Mit Entsetzen stellten wir fest, dass sie keinerlei Rechte hatte, keine Papiere. Vanja hatte nie gewagt, sie offiziell zu adoptieren, aus Furcht, sie könnte entdeckt werden. Jetzt war sie sechzehn Jahre alt, und vermutlich war es zu spät dafür. Es wäre eine einfache Sache für die mächtigen Leute, die nach ihr suchten, sie in eine staatliche Institution zu stecken – unter dem Vorwand, dass sie etwas lernen müsse, um ihr Leben zu fristen.

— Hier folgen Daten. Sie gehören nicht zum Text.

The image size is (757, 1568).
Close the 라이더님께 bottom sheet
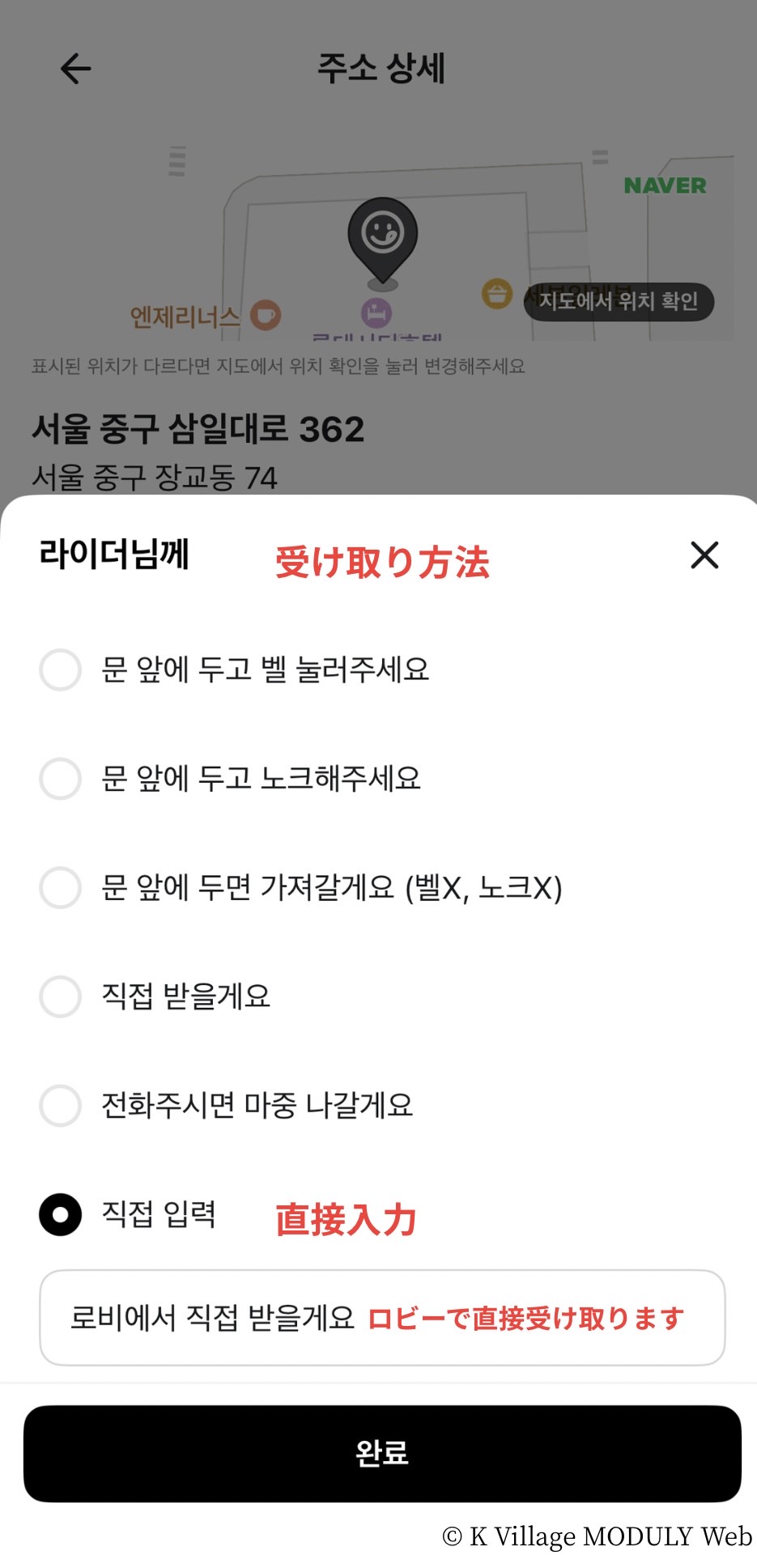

Ich habe Vanja vorgeschlagen, sie zu heiraten. Ich war naiv genug zu glauben, es wäre leichter als eine Adoption. Schwieriger zurückzuverfolgen. Scheinbar funktionierte mein aufopferungsvoller Plan. Wir zogen zurück nach Krasnodon, wo Dimitri Petrowitsch eine hohe Position im Büro des Bürgermeisters innehatte. Er konnte uns helfen. Die Formalitäten wurden rasch erledigt. Wir waren sehr erleichtert.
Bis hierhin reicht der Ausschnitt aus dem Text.